If you usually have a high level of stress, you are certainly more likely to be bothered by tinnitus. Usually people react to the ringing of the ears and all the different sounds they might experience in two different ways. Some try to ignore it and learn how to live with it. Others consider it a threat. Their breathing and heart beats increase. They suffer from restlessness and sleeplessness and their condition turns into depression and anxiety in the long term.

The positive thing is that you can ask for help! There are many methods that can help in reducing stress and managing tinnitus. You have to understand that tinnitus is not only an auditory condition. This point is very important in the treatment process.

Of all the negative effects that tinnitus leads to from anxiety to fear and sadness, feeling powerless is the worst. It is a must to figure out where the power lies and how to exert it to achieve results.

  • You can share your experience with others who are also suffering the same symptoms. Joining a tinnitus support group is an option.

  • You can wear hearing aids.
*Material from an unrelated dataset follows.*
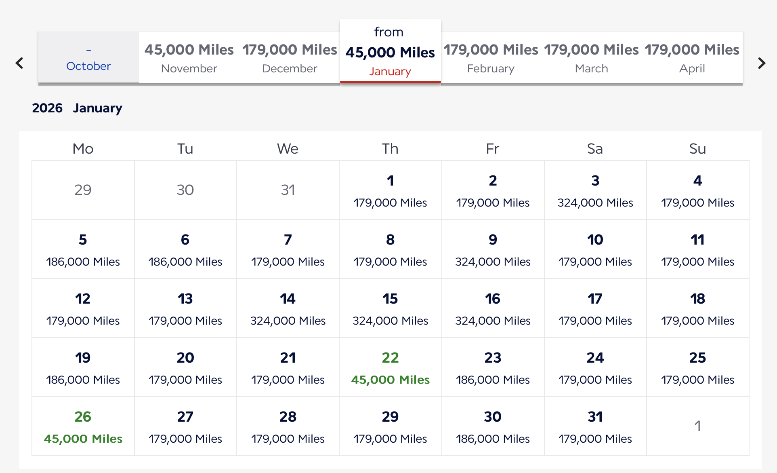
Task: Switch to the March month tab
Action: pyautogui.click(x=591, y=58)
It reduces stress because the person can hear better. Once the hearing improves:

  1. they can feel more empowered to catch up with their loved ones

  2. they can participate in many social activities and gatherings

  3. they become more sociable and outgoing

  4. they have more hope and happiness in what they are doing

  • You can listen to soft music. This will help to distract yourself from tinnitus. Seeking different tinnitus apps and relaxers can help because they offer relaxing sounds.

  • Try daily exercise. This can help reduce stress. Physical activity, meditation, yoga and long walks regain lost serenity and minimize stress.

  • Evaluate your diet. Incorporating healthy eating habits, full of vitamins and minerals and low in caffeine and salt, help in diminishing stress and tinnitus.

  • Counseling helps in talking about your condition and finding solutions. It can relieve your fears and reduce your anxiety levels. It is best recommended to go for medical counseling, which is delivered by a specialist who understands tinnitus. Seek guidance from a counselor, medical doctor, psychologist or any other mental health professional,

  • Go after sound therapy. Listening to white noises and calming noises makes tinnitus less frustrating because these noises mask the sound of tinnitus. Nowadays, smartphone apps create customized sounds palettes, which counteract tinnitus noises.

  • Work with your audiologist. You can learn all the facts about tinnitus and its symptoms. This will help you understand the outcome of your tinnitus and how to respond to it.

  • Sleep well. A good night’s sleep reduces tinnitus and its associated stress.

  1. Cut down on caffeine

  2. Stick to a set and specific bedtime

  3. Avoid screen time during the night

  • Use hearing protection. A pair of custom-made plugs minimizes the risk of hearing loss, which is sometimes associated with tinnitus. It will also lower the risk of tinnitus.

Tinnitus can worsen with high levels of stress as it is always associated with stress and emotional strain. It can be a burden! The better you are able to manage stress, the better you will be able to manage tinnitus.